Dataset entries:
>> START

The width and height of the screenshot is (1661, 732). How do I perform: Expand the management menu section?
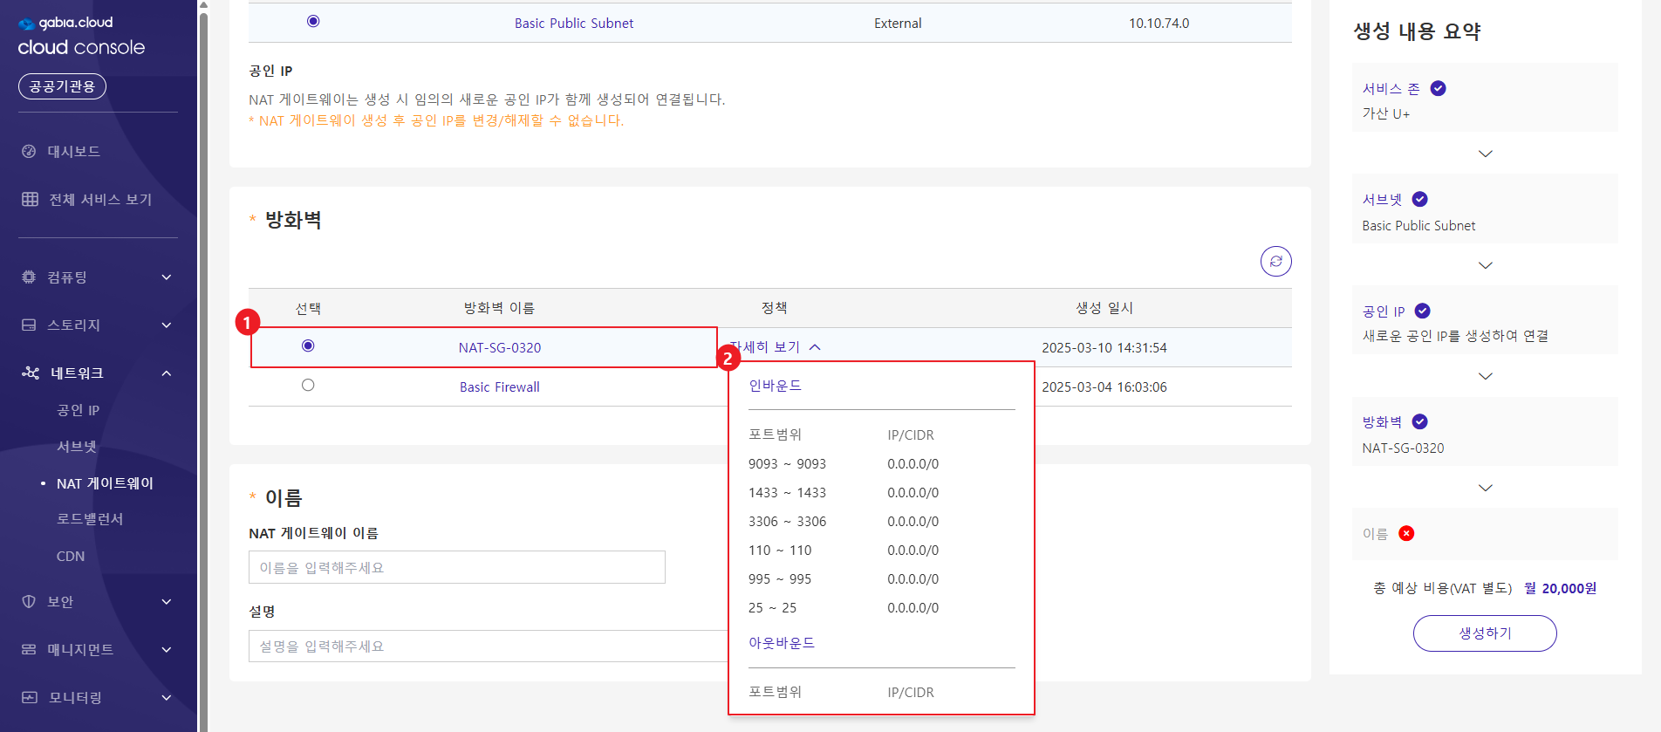click(x=166, y=649)
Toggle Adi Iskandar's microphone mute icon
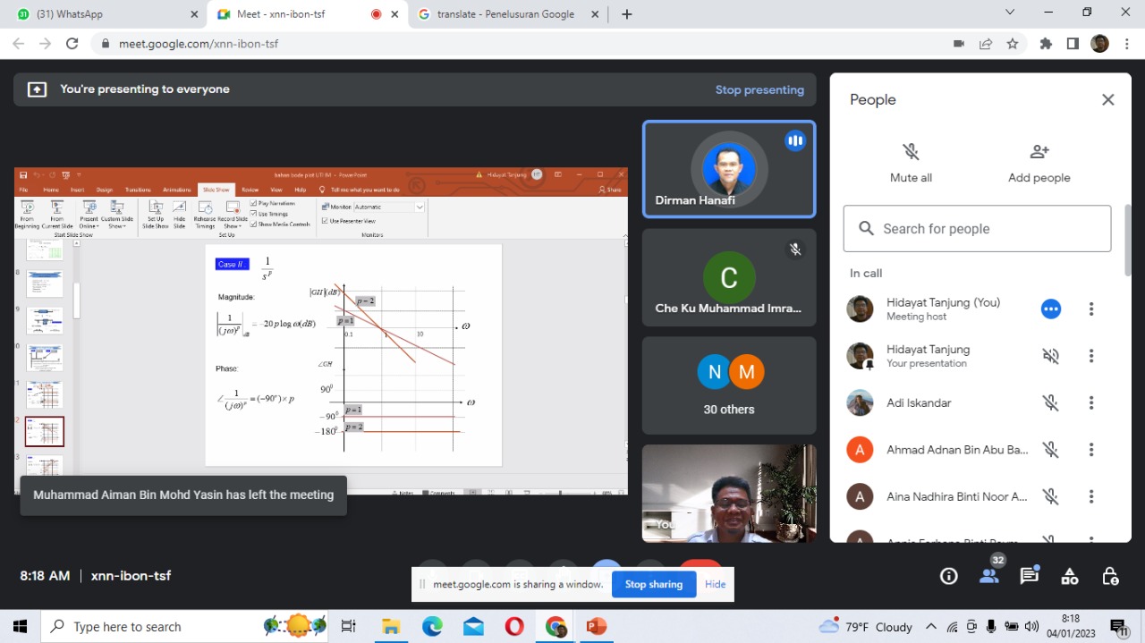The width and height of the screenshot is (1145, 643). click(1050, 403)
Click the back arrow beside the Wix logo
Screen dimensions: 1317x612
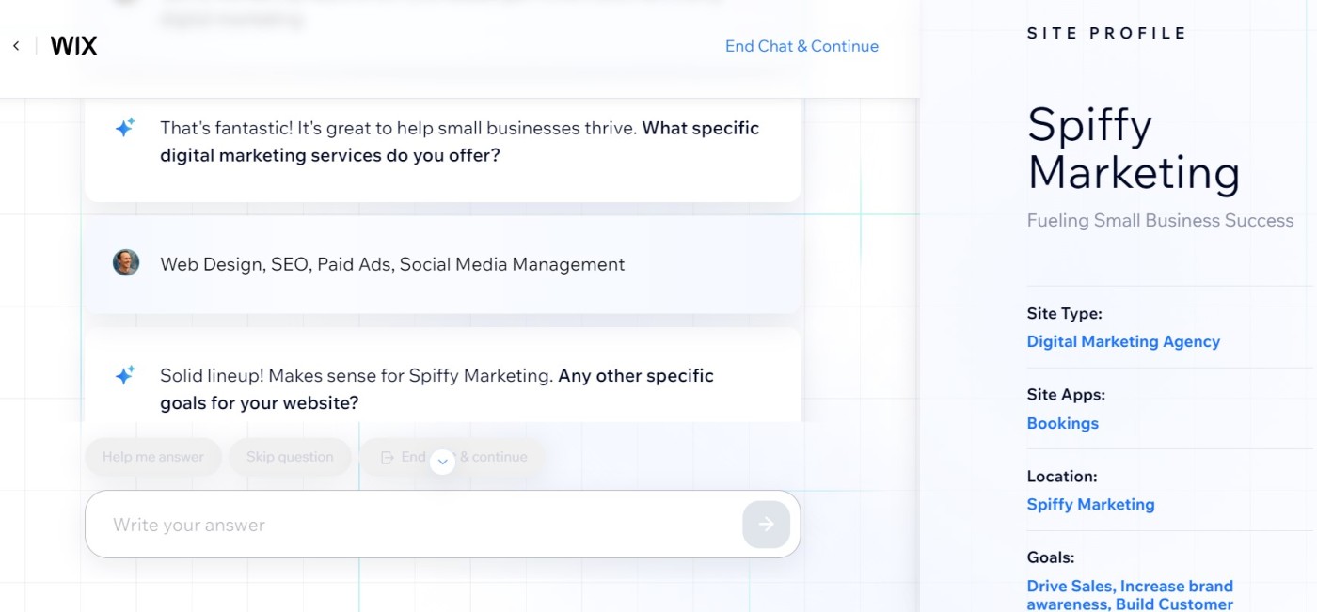coord(16,46)
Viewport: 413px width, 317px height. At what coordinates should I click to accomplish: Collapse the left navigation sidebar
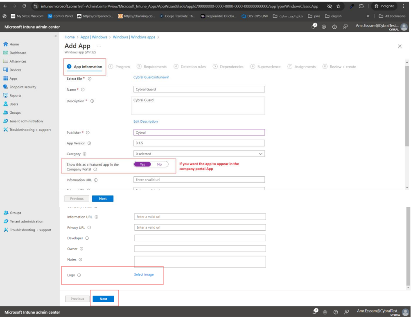tap(56, 37)
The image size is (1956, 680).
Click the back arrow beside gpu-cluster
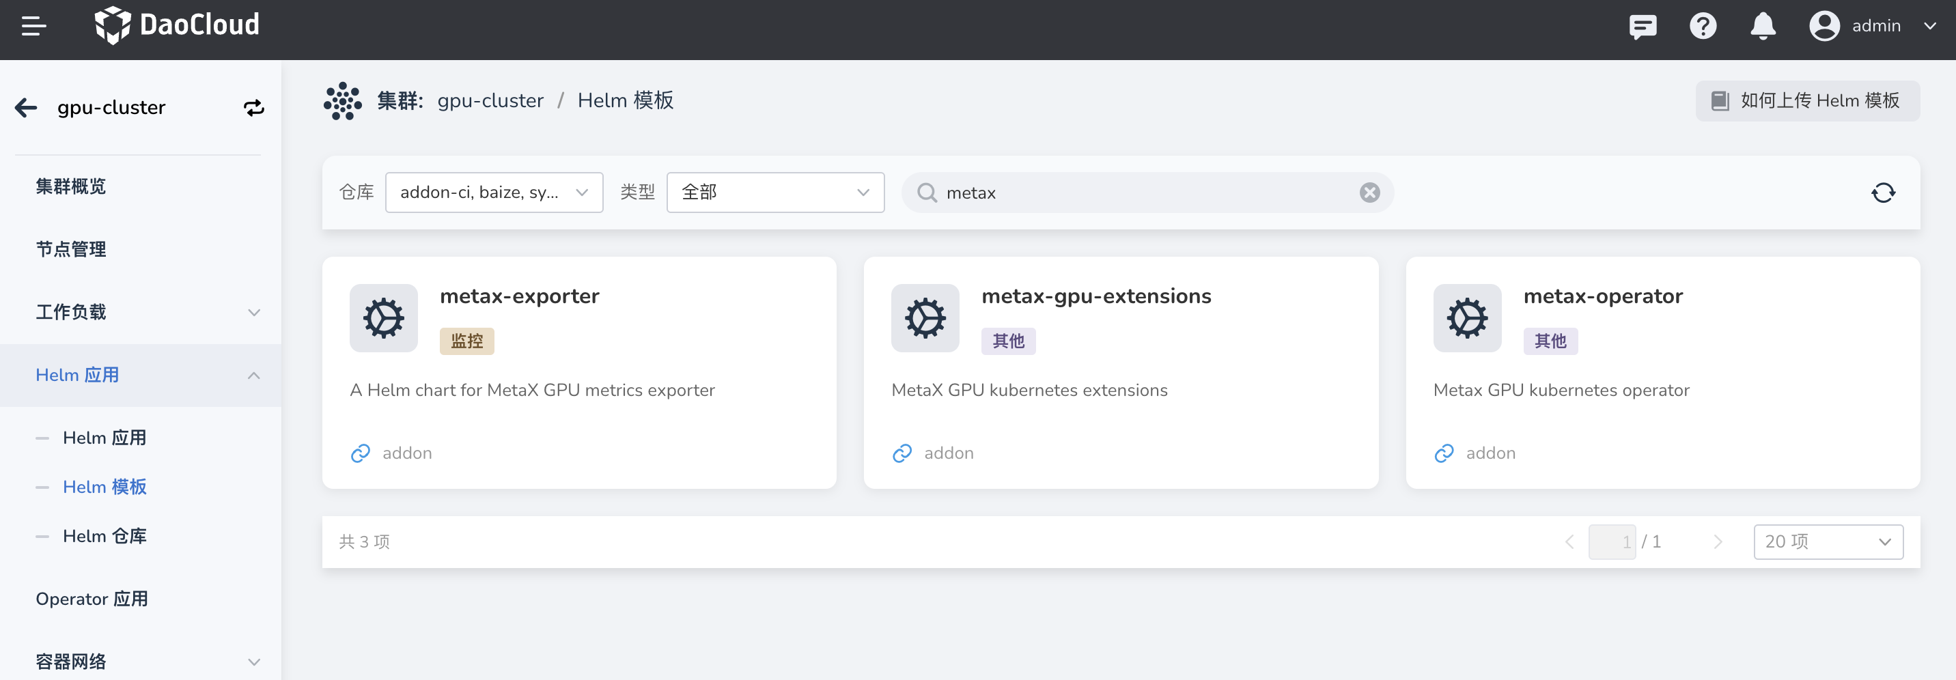point(27,108)
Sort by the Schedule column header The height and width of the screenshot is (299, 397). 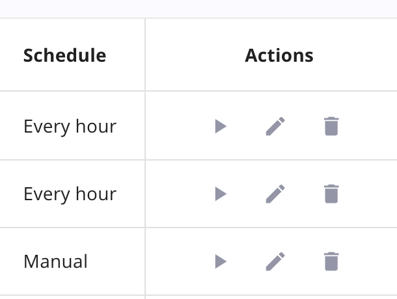[64, 55]
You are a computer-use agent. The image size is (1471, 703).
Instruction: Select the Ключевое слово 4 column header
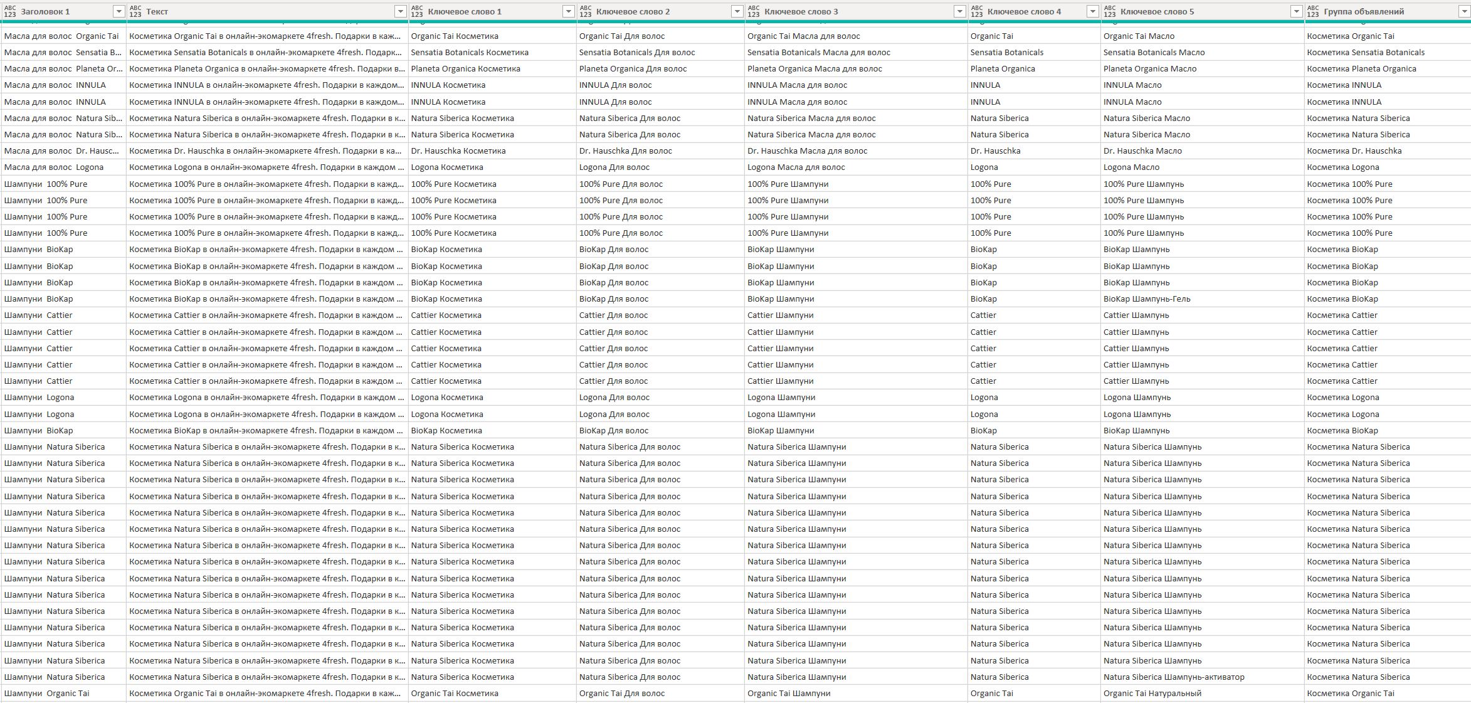(1024, 11)
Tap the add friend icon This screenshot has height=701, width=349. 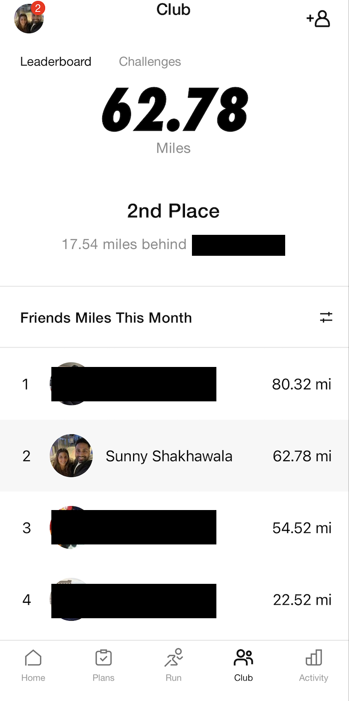tap(319, 19)
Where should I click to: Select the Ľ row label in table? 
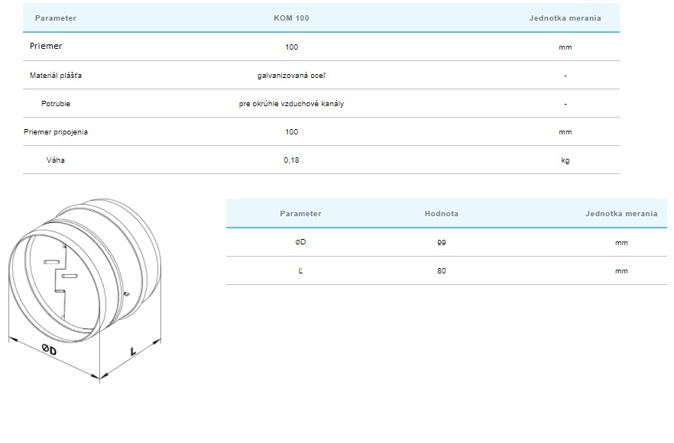pyautogui.click(x=300, y=271)
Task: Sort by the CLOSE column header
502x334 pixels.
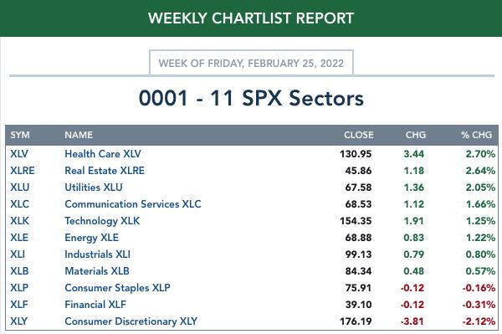Action: click(359, 135)
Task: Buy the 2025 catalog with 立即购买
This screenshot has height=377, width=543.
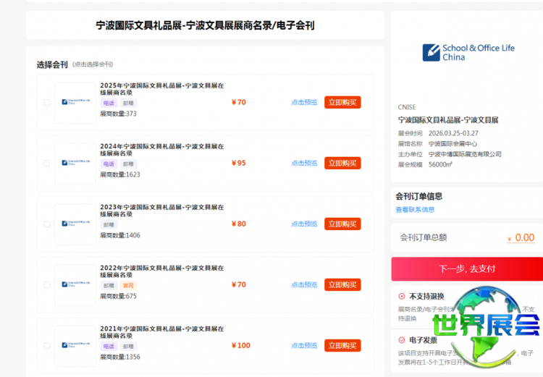Action: (342, 103)
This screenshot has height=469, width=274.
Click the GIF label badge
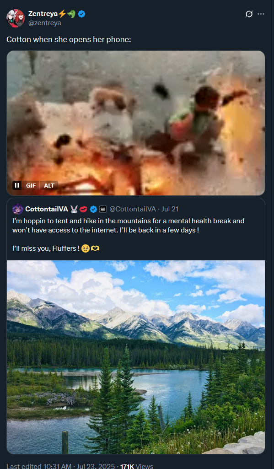pyautogui.click(x=31, y=185)
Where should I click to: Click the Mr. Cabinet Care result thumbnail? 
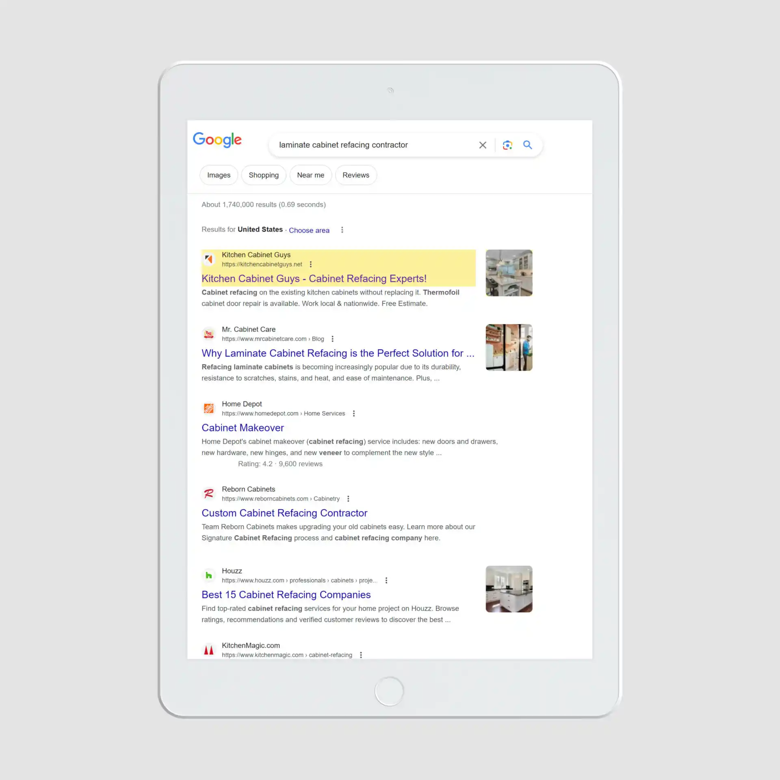pos(509,347)
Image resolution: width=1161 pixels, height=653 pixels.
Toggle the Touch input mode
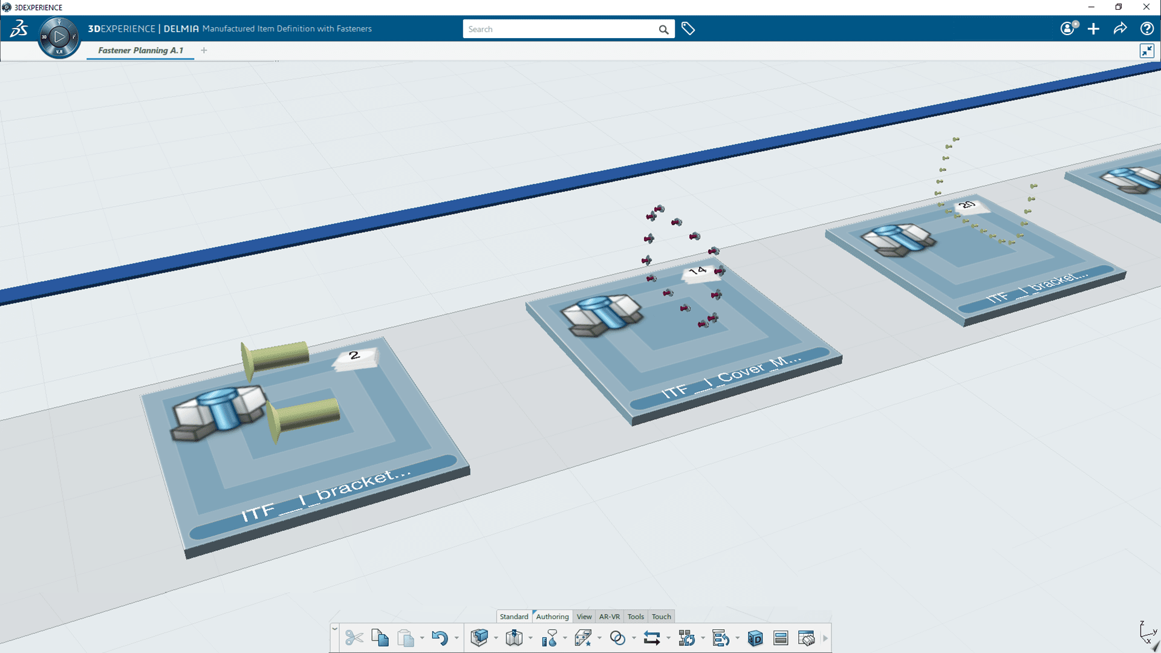661,616
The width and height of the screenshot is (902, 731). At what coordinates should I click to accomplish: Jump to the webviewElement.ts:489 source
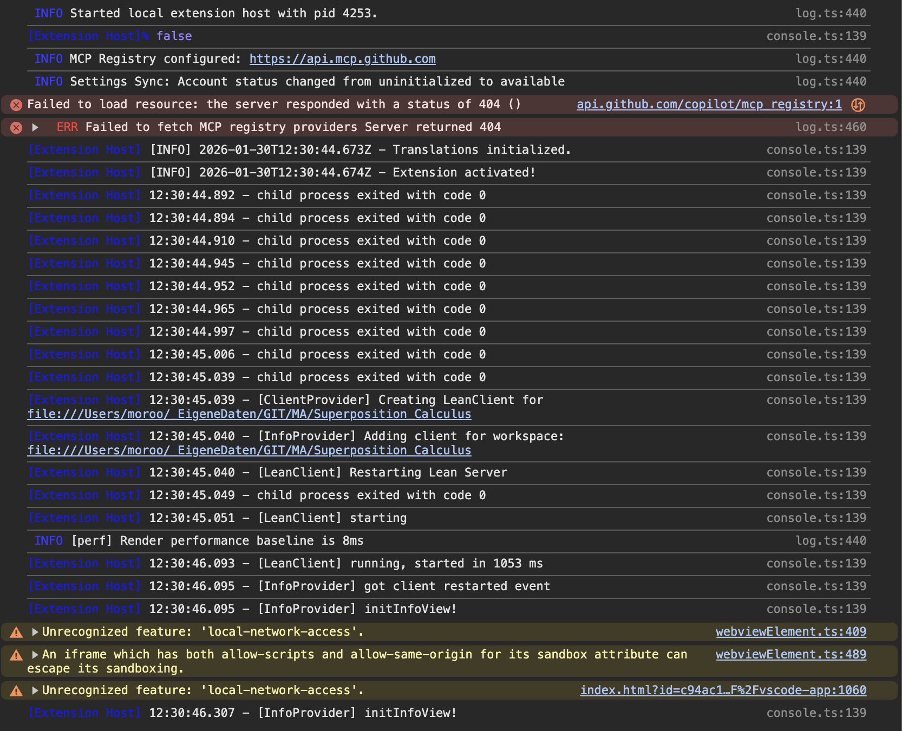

>> END

Job: Copy the data word for word from the line with "Task: Buy the 2025 catalog with 立即购买" through the end, and leave the pictures out of your copy.

Full answer:
Task: Buy the 2025 catalog with 立即购买
This screenshot has height=377, width=543.
Action: (342, 103)
This screenshot has height=469, width=274.
Click the GIF label badge
pyautogui.click(x=31, y=185)
Where should I click to: Click the Mr. Cabinet Care result thumbnail? 
pos(509,347)
Image resolution: width=1161 pixels, height=653 pixels.
Toggle the Touch input mode
661,616
The width and height of the screenshot is (902, 731). At what coordinates should I click to accomplish: Jump to the webviewElement.ts:489 source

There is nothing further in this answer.